Penn is an advocate for diversity and has a personal and professional commitment to improving the diversity of people studying and working in science, technology, engineering and math fields. She is the founding chair of the Chemistry Department’s Diversity Committee and is a leader for Ally Gay, Lesbian, Bisexual, Transgender, and Queer training. As an advocate, mentor, and adviser, Penn wants to both raise awareness about issues and change policies and behaviors around all issues of diversity.

“Lee consistently goes well beyond the regular expectations for teaching, demonstrating a passionate commitment to our teaching mission at all levels,” said Professor William Tolman, chair of the Department of Chemistry. “She has made outstanding contributions to the teaching of undergraduates in the classroom and laboratory using innovative techniques. Through these efforts as well as her development of new methods for teaching fundamental concepts in chemistry, active leadership in implementing diversity training for faculty in the department, and mentoring and advising of undergraduates, she has had an exceptional impact on the university.”
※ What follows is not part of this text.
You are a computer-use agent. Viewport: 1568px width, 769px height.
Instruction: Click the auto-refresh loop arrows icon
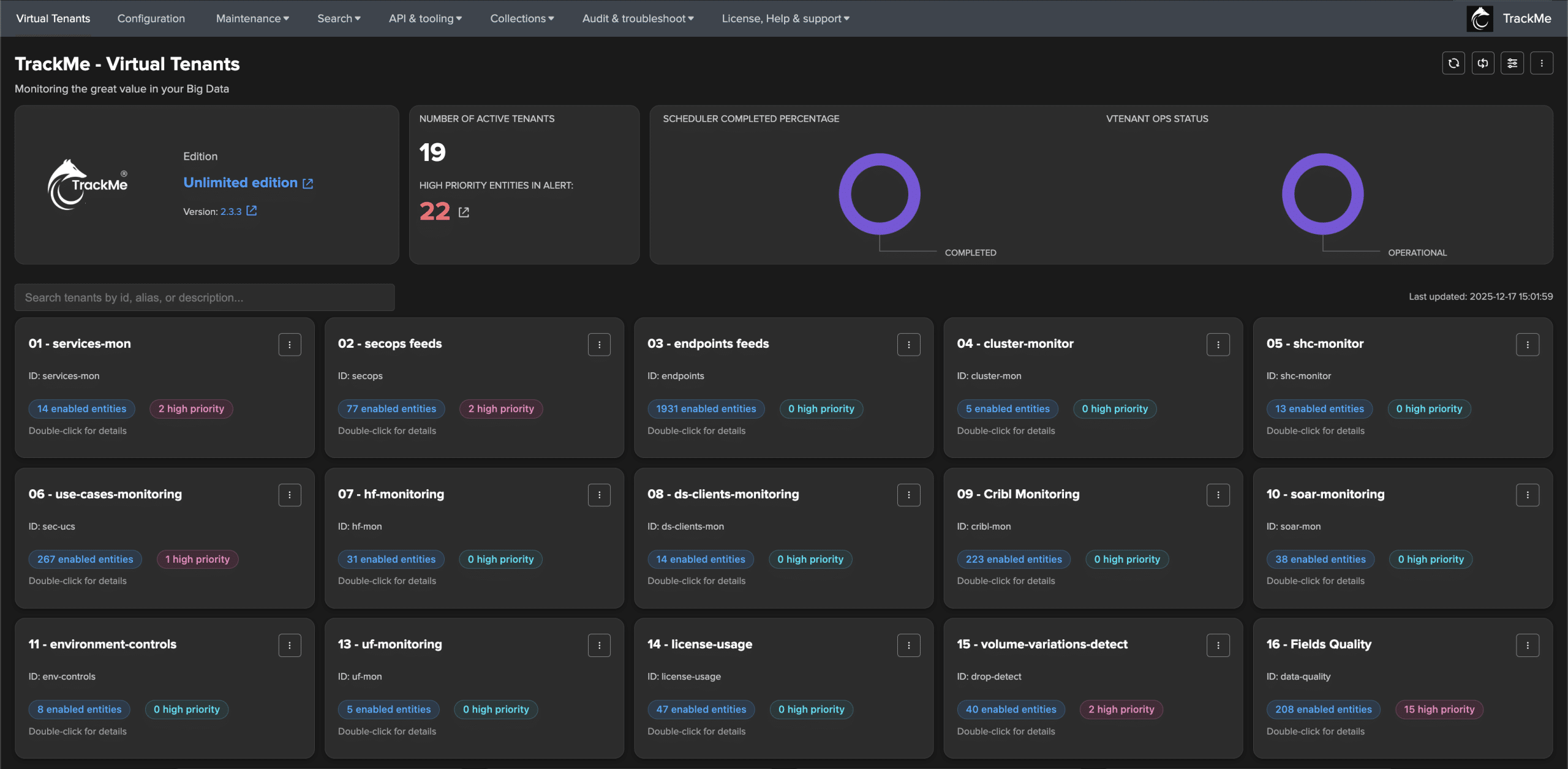(x=1483, y=63)
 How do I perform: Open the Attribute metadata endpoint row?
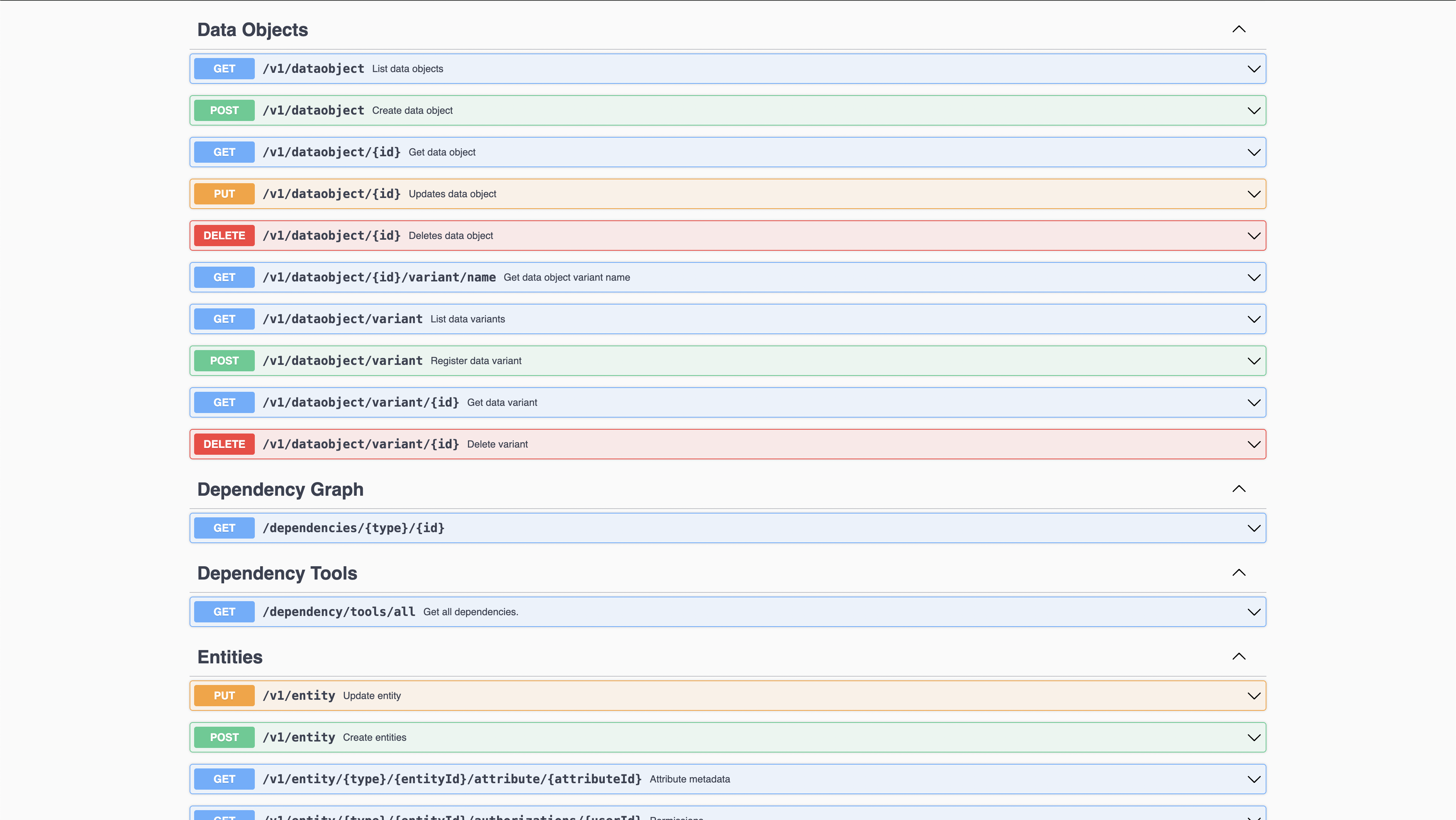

Penn will become a member of the Academy of Distinguished Teachers and will have conferred upon her the title Distinguished University Teaching Professor or Distinguished University Professor. She will receive a $15,000 award, which reflects the university's strong and enduring commitment to quality undergraduate and graduate education at the University of Minnesota. She will receive the award, Wednesday, April 8, at a ceremony at the McNamara Alumni Center. She also will be introduced to the Board of Regents at its May meeting.

Each year since 1965, the University of Minnesota has recognized a select group of faculty members with the Morse Alumni Award. Since 1990, 14 faculty members from the Department of Chemistry have received this honor, including current faculty members David Blank, Christopher Cramer, Mark Distefano, Thomas Hoye, Doreen Leopold, Kenneth Leopold, Kent Mann, and Jane Wissinger.